June 22, 2014


REVIEW ESSAY: Tinkering (Mark Greif, 6/07/07, London Review of Books)

At an early point in his career, probably no later than 1930, Walt Disney lost the ability to draw what he wanted his cartoon characters to look like or his animations to do. So he began to act his cartoons out. In story meetings with his growing staff of animators - some of whom he had trained in Los Angeles at his studio on Hyperion Avenue, others whom he'd poached from the great New York studios - Disney would get up, according to Neal Gabler's new biography,

enter his trance, and suddenly transform himself uninhibitedly into Mickey or Donald or an owl or an old hunting dog . . . 'He would imitate the expressions of the dog, and look from one side to the other, and raise first one brow and then the other' . . . 'You'd have the feeling of the whole thing,' Dick Huemer noted. 'You'd know exactly what he wanted.'

Mickey Mouse's gestures 'were copied from Walt's when he performed Mickey at story meetings'; until 1946 Disney also voiced him, in falsetto. In another new Life, Michael Barrier's The Animated Man, the studio head is seen by animators acting out 'how a Chinese turtle should dance', or doing 'any of the people in the pictures, valets, anything - he all of a sudden was a valet.'

One such episode was burned in Disney animators' memories from three years before the release of Snow White and the Seven Dwarfs (1937), the first ever feature-length animation and Walt's personal masterpiece. (Biographies of Disney chart a long decline after this peak, despite endless new achievements.) Disney was 33 years old, and the studio still an animators' utopia offering steady work during the Depression and an atmosphere halfway between a college campus and a kids' clubhouse. One night, Disney told his animators to get their dinner and then come back to the soundstage. In Gabler's retelling,

none had any idea of what Walt had in mind. When they arrived, about fifty of them, at roughly 7.30, and took their seats on wooden tiers at the back of the room, Walt was standing at the front lit by a single spotlight in the otherwise dark space. Announcing that he was going to launch an animated feature, he told the story of Snow White, not just telling it but acting it out, assuming the characters' mannerisms, putting on their voices, letting his audience visualise exactly what they would be seeing on the screen. He became Snow White and the wicked queen and the prince and each of the dwarfs . . . The performance took over three hours . . . 'That one performance lasted us three years,' one animator claimed. 'Whenever we'd get stuck, we'd remember how Walt did it on that night.' [...]

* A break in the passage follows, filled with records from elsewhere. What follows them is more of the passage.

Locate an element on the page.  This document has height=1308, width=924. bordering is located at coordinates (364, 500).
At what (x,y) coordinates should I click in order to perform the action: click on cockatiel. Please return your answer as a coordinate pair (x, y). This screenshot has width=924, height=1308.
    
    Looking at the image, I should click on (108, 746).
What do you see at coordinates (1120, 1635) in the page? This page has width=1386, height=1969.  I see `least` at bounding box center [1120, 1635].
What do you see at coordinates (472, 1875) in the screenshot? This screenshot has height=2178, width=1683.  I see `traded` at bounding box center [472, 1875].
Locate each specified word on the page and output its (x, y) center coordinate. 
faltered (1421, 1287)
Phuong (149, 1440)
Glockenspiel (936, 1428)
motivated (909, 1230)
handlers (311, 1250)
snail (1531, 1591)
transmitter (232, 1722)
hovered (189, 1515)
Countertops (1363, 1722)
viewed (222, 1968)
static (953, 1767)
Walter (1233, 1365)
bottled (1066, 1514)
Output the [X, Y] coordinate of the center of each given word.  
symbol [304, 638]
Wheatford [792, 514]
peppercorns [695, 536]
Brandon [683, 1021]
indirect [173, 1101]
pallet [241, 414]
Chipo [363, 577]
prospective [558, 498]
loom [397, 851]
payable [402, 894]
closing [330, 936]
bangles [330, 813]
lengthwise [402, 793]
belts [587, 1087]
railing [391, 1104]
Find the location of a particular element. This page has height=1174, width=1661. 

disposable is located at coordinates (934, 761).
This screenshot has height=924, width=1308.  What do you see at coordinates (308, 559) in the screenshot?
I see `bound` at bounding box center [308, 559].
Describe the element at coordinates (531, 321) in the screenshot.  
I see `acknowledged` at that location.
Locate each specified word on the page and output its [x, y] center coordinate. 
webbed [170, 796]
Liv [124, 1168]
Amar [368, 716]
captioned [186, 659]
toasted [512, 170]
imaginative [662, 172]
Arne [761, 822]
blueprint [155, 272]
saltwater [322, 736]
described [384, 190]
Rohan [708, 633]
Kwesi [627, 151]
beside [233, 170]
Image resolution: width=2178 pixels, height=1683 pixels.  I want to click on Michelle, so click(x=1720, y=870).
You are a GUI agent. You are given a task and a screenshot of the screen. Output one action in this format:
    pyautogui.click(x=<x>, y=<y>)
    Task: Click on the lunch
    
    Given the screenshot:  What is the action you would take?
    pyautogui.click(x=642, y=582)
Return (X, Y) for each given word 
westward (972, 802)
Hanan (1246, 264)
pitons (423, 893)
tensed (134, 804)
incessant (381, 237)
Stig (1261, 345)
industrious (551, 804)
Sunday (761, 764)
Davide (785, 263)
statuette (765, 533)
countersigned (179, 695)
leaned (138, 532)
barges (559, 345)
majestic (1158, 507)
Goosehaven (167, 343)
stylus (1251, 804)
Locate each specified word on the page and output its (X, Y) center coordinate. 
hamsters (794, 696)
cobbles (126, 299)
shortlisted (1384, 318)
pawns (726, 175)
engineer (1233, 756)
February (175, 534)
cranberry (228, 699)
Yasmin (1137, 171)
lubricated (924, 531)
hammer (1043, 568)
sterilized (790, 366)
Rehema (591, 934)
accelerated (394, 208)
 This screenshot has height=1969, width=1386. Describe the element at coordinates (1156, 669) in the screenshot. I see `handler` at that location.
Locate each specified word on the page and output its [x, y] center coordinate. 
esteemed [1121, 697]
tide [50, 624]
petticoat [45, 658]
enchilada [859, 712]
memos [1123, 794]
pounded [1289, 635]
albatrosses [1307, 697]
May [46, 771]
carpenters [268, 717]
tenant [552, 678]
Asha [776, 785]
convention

He was an old-fashioned craft-oriented artist who dropped or went beyond his handicraft but could never quite acknowledge that he had. There are plenty of photographs and films of him drawing Mickey Mouse, very late into his life, for publicity purposes, but in fact he had hardly ever drawn Mickey professionally since making the drawings in which he first invented the character. The nature of the artistry in Disney's art has left a confusion in all biographies, all records, all reminiscences of the man. Barrier says outright that Disney's 1931 nervous breakdown was a result of his managerial turn after 'years of animating and then directing . . . years of other kinds of jobs that required working with his hands, and before that, years of manual labour'. From another vantage point, the tension between handicraft and out-of-thin-air theatrical invention can also be said to have been the genesis of many of Disney's greatest creative successes, down to the invention of Disneyland.